Cobb nahm den Feldstecher, um sich ein letztes Mal umzublicken: Die Tür zwischen Haus und Garage war weiterhin offen. Bennet befand sich also noch im Haus. Cobb rappelte sich auf und zog sich an einem Baum hoch.

Im nächsten Moment hörte er Schüsse. Insgesamt drei. Sie klangen sehr laut.

Er blickte hinüber zu Bennetts Haus und griff sich an den Rücken, um sich zwischen den Schulterblättern zu kratzen. Der Lärm hatte Bennett nicht nach draußen gelockt, und Cobb verstand nicht ganz, was da gespielt wurde. Dann spürte er, wie die Knie nachgaben. Er fiel, Blut quoll ihm aus der Brust und versickerte im Staub. Mühsam hob er den Kopf und versuchte, sich zu orientieren. Der Himmel drehte sich, und die Sterne zogen auf ihrem Weg übers Firmament Schweife hinter sich her. Er bemerkte, dass sich rechts hinter ihm etwas bewegte. Als er den Kopf wandte, kam aus dem Nirgendwo ein Schuh und knallte ihm ins Gesicht.

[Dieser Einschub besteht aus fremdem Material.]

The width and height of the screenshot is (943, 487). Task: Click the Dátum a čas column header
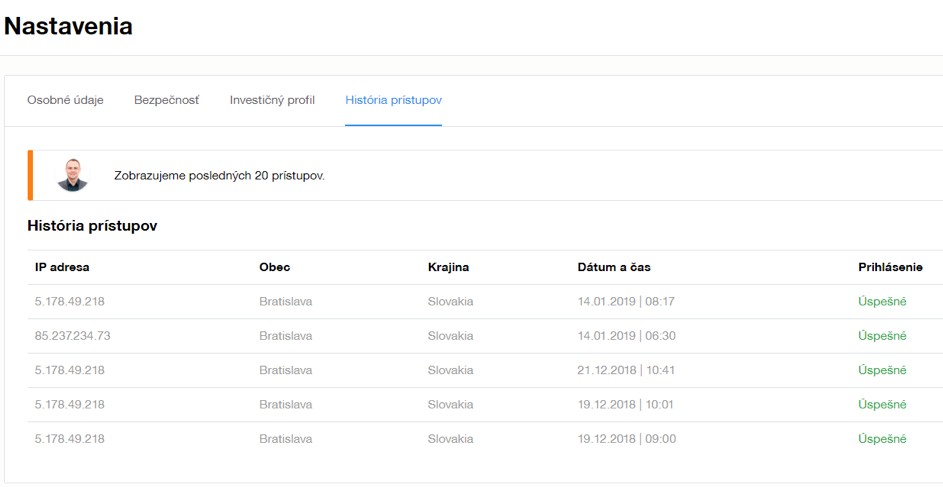(614, 267)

Und dann war es vorbei. Keine Filme mehr im Kopf. Keine Geldsorgen. Keine Rechnungen.

Er hatte es hinter sich. Cobb sah, wie Betty Kim die Arme nach ihm ausstreckte und ihn an sich zog. Nun führte er endlich das Leben, das er sich immer erträumt hatte und das ihm stets unerreichbar erschienen war. Nun wohnte er in der Sorglosstraße.